The command should be updated to:

source <path to conda.sh>

You may need to change the environment name in the activation command. The default assumes the environment is set up as BLCA_env.

Additionally, you may need to update the path to screen_command.sh depending on how you choose to organize script files.

Preparing required files

Follow the steps outlined in the README of the BLCA repository to set up the database using your desired method.

Then, update the python3 command in screen_command.sh:

  • change the -r flag to point to the reference taxonomy file for the database
  • change the -q flag to represent the reference BLAST database
  • if 2.blca_main.py, the BLCA script provided by the BLCA repository, is not located in the same directory as the script files, update its path

All lines in both blca_multiscreen.sh and screen_command.sh that may require a change in command are marked with comments starting with "CHANGE" for convenience.

Running BLCA

./blca_multiscreen.sh <absolute-path-to-input-file> <num-to-split>

Note: The name of the file must not contain periods (.).

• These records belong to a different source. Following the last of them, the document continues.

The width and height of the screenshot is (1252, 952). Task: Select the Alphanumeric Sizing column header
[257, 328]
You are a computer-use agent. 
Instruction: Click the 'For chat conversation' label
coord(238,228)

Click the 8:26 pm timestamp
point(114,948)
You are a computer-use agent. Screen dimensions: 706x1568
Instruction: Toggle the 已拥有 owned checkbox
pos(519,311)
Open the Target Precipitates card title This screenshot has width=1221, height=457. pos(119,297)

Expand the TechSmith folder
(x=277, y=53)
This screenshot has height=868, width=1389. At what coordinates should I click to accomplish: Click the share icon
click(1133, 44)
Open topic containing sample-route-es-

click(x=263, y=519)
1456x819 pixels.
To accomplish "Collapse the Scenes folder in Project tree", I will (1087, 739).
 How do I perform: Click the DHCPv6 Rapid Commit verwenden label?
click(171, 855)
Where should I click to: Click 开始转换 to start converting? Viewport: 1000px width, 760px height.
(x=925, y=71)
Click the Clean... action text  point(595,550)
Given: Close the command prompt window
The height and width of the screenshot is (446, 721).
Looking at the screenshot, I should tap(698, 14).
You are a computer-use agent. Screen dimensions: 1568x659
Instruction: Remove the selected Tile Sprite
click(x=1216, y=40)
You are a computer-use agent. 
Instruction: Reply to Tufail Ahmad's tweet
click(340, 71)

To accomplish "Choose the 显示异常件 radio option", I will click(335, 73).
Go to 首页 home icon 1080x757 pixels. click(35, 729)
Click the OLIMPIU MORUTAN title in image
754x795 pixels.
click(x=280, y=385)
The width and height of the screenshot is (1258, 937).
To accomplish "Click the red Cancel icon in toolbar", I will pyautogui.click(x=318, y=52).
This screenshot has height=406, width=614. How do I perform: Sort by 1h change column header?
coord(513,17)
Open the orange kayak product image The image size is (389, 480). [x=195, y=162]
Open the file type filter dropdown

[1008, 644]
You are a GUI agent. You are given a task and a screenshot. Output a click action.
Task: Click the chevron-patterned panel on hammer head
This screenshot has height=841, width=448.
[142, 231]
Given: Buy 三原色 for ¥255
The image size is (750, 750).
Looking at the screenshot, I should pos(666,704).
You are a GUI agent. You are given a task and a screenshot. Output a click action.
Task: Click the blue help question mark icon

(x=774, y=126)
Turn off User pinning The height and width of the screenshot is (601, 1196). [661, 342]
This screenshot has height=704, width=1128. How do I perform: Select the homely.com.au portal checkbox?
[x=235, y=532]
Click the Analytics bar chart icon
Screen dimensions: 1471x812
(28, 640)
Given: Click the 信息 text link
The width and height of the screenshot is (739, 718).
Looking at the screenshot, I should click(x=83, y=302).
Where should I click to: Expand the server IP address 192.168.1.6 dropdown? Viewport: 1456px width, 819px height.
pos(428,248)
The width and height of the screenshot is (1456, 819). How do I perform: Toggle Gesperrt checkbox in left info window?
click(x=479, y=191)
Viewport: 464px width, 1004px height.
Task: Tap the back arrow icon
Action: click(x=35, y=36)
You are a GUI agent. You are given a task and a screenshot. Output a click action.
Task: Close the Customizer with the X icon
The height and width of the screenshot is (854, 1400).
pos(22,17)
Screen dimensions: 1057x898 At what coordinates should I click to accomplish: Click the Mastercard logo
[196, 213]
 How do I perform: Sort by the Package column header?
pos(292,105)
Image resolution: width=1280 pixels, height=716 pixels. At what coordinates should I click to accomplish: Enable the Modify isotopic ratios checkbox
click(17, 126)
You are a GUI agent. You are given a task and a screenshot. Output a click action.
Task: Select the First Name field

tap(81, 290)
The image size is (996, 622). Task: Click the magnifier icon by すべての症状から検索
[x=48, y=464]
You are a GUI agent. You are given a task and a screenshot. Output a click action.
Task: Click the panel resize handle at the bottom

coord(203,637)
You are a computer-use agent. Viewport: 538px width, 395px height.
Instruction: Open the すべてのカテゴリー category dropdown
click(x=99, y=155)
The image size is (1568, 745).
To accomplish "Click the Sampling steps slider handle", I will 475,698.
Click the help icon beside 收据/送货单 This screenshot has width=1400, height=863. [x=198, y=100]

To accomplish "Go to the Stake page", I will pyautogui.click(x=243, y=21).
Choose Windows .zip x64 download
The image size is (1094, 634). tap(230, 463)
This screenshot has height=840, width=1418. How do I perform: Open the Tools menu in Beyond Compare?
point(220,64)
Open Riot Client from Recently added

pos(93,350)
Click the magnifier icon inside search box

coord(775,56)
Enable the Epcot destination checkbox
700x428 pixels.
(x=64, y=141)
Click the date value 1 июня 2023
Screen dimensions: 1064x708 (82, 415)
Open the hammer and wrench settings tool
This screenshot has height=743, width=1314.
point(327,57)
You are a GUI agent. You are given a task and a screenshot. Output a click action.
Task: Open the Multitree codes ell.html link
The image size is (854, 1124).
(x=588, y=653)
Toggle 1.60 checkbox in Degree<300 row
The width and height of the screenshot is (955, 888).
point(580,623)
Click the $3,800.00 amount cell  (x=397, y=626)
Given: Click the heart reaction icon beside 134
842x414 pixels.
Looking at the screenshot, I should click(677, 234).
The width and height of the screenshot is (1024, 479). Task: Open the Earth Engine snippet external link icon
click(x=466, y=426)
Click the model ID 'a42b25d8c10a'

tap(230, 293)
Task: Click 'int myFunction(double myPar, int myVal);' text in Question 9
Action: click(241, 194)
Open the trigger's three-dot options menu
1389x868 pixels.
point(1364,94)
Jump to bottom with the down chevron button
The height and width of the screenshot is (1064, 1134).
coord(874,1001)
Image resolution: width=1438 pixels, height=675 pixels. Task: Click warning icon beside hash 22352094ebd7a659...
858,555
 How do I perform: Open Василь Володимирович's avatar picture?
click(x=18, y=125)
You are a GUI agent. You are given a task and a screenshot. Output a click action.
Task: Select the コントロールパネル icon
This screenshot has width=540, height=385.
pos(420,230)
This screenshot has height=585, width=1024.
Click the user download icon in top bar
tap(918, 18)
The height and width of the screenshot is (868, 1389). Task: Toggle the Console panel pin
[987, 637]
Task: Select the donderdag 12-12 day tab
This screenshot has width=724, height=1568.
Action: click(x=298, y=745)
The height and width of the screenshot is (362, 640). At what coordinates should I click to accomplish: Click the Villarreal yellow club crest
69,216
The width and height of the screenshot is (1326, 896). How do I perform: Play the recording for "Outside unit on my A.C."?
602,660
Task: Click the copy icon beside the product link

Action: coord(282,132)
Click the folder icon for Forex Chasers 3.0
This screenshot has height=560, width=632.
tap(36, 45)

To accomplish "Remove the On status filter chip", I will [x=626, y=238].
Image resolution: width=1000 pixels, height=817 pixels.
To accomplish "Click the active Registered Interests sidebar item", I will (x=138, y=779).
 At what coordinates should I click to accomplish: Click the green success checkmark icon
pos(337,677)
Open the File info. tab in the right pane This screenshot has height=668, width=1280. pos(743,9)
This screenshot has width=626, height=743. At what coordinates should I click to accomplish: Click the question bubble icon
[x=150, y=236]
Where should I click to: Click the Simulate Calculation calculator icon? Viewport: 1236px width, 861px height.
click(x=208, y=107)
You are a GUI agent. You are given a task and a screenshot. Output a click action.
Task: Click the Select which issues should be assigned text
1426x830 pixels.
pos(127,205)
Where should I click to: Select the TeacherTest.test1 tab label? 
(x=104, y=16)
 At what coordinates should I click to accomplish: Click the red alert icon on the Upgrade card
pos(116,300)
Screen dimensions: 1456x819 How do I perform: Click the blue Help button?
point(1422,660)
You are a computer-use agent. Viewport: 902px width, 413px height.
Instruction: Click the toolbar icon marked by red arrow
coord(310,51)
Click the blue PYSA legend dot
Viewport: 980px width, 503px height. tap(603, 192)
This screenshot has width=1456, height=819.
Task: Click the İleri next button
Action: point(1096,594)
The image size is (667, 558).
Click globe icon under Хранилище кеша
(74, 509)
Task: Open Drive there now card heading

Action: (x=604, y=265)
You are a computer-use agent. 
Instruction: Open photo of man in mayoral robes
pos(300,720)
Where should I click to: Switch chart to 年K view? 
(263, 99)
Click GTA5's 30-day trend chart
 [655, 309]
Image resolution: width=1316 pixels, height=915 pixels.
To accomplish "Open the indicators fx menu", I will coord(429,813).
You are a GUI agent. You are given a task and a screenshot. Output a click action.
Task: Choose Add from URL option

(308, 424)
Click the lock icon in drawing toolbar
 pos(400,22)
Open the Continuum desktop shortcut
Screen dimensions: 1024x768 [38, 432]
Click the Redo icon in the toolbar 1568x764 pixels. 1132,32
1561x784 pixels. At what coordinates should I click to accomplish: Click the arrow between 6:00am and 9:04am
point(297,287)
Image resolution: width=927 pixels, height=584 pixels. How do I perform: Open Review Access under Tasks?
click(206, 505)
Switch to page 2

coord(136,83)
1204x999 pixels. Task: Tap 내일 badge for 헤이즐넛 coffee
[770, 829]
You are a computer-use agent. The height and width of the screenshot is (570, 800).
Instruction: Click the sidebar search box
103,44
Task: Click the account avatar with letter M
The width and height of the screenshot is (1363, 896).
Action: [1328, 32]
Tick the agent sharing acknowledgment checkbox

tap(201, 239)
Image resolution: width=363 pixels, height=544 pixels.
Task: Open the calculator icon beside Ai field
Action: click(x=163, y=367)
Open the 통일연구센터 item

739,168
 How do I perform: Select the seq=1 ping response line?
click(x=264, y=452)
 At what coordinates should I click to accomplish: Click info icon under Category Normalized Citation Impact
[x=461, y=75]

By default, the workflow runs and waits until all tasks finish. If you'd like to continue using your terminal without waiting or opening a new terminal window, consider running the workflow in the background (for example, by spawning a new screen session).

While the screens are running, you will see Waiting for all tasks to finish....

Once the tasks are complete, you will see Tasks complete. All files are located in <path to BLCA_output folder>.

If the workflow has not been run in a screen session: when the task screens are running, you may see the status of the screens by running screen -ls in a new terminal. Screens are numbered according to split file / task. Regardless of how the workflow has been run, the script will capture screen output in log files, as explained in the section below.

Interpreting output files

All files are organized according to the structure below.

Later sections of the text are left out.